For the western blot, tissue and cell lysates were prepared as previously reported [19, 54]. The primary antibodies used were: BRCA1 and TGFβR2, (Santa Cruz), Vimentin, E-cad, Snail, Twist, p-Fra1, p-Smad2, p-Erk, p-Jnk, p-Akt (Cell signaling), and Gapdh (Ambion). All blots were derived from the same experiment and were processed in parallel. ChIP assays were carried out as previously described [19, 54]. Briefly, cells were treated with 1.5% formaldehyde and sonicated. Anti-BRCA1 antibody (D-9, Santa Cruz) or control mouse IgG was used to precipitate chromatin associated with BRCA1. Q-PCR was performed to determine the relative abundance of target DNA. Specific primers for the analysis of BRCA1 binding to TGFβR2 are listed in Table. S1.

Dual-luciferase reporter assay

The human TGFβR2 promoter region -2589 to -1613 that covers P5 and part of P4 primers used for ChIP analysis and contains a GATA3/BRCA1 binding site with consensus sequences, TGATTG, at -2115 was inserted into the pGL3-basic (Promega), as pGL3-TGFβR2-WT. With pGL3-TGFβR2-WT as a template, GATA3 binding site TGATTG was mutated into TACTTG to generate pGL3-TGFβR2-Mut by site-directed mutagenesis. Renilla plasmid was a gift from S. Y. Fuchs (University of Pennsylvania). For the TGFβR2 promoter-luciferase reporter assay, T47D-sh-Ctrl, T47D-sh-BRCA1, and SUM149 cells were seeded in a 24-well plate. T47D-sh-Ctrl and T47D-sh-BRCA1 cells were transfected with Renilla and either pGL3-TGFβR2-WT or pGL3-TGFβR2-Mut.

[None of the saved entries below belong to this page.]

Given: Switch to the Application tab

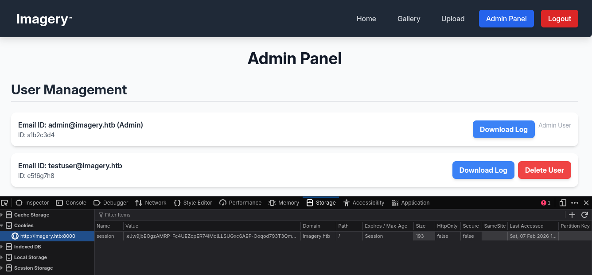Looking at the screenshot, I should click(x=411, y=202).
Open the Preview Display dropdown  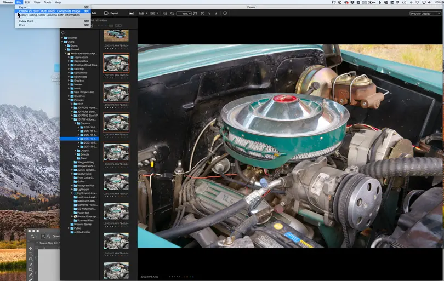pyautogui.click(x=425, y=14)
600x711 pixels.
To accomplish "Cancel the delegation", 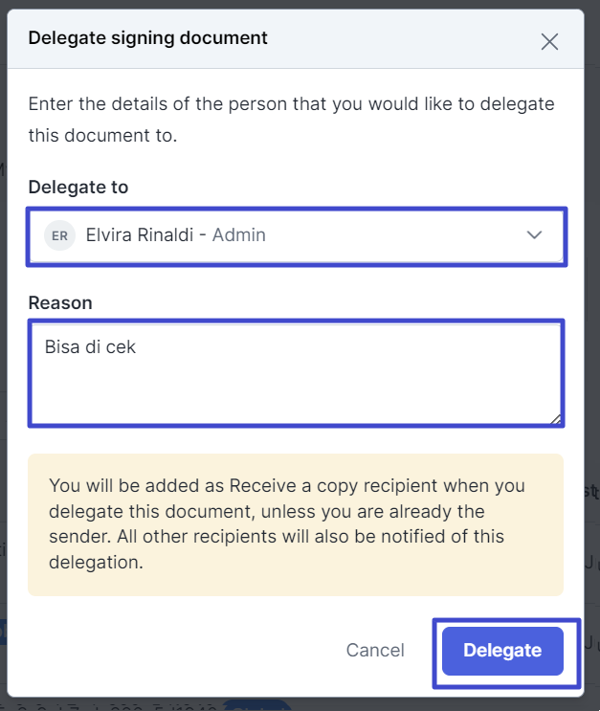I will coord(375,651).
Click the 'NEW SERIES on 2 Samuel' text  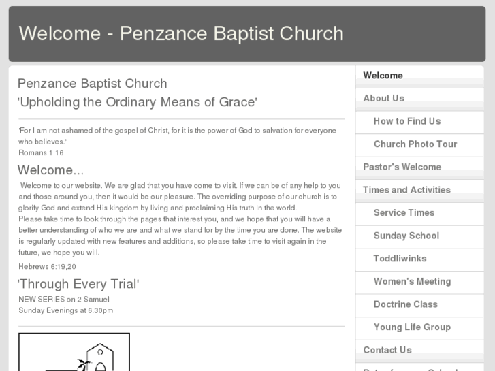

SUM149 cells were transfected with Renilla plus pGL3-TGFβR2-WT or pGL3-TGFβR2-Mut, as well as pBabe-empty or pBabe-HA-BRCA1. The transfection efficiency was monitored using the Renilla vector as an internal control. Two days after transfection, cell lysates were collected and subjected to luciferase assay using the Dual-Luciferase Reporter Assay System (Promega). Two independent transfection experiments were conducted, and each luciferase assay was performed in triplicates. Normalized data was calculated as the ratio of the firefly/Renilla luciferase activities.

Human tumor samples and gene-expression data sets

Formalin-fixed paraffin-embedded (FFPE) human breast cancer samples lacking patient-identifying information were obtained from the Tissue Bank Core Facility at the University of Miami and the Department of Pathology at Shenzhen University. Samples used for this study consisted of non-treated invasive breast carcinomas with known ER status. Tumor samples were microdissected. Samples with tumor cell content >75% were used for RNA extraction. The expression of BRCA1 was determined by Q-RT-PCR, as previously reported [19]. Pearson correlation coefficient and P value (two-tailed) of BRCA1 mRNA levels and H scores of TGFβR2 expression for breast cancer samples were calculated by GraphPad Prism software. The correlation of expression of TGFβR1/2 mRNA with BRCA1 mRNA was analyzed with NKI295 [29], MetaBric [30], and UNC337 [3] human breast cancer datasets. The NKI295 dataset was analyzed to compare gene expression versus six breast cancer subtypes using a two-way analysis of variance (ANOVA).

Statistical analysis

All data are presented as the mean ± SD for at least three repeated individual experiments for each group. Quantitative results were analyzed by two tailed Fisher Exact test or two-tailed Student’s t-test. P < 0.05 was considered statistically significant.

Pearson correlation coefficient of BRCA1 and TGFβR2 expression was calculated by GraphPad Prism software. The NKI295 dataset was analyzed to compare gene expression versus six breast cancer subtypes using a two-way analysis of variance (ANOVA).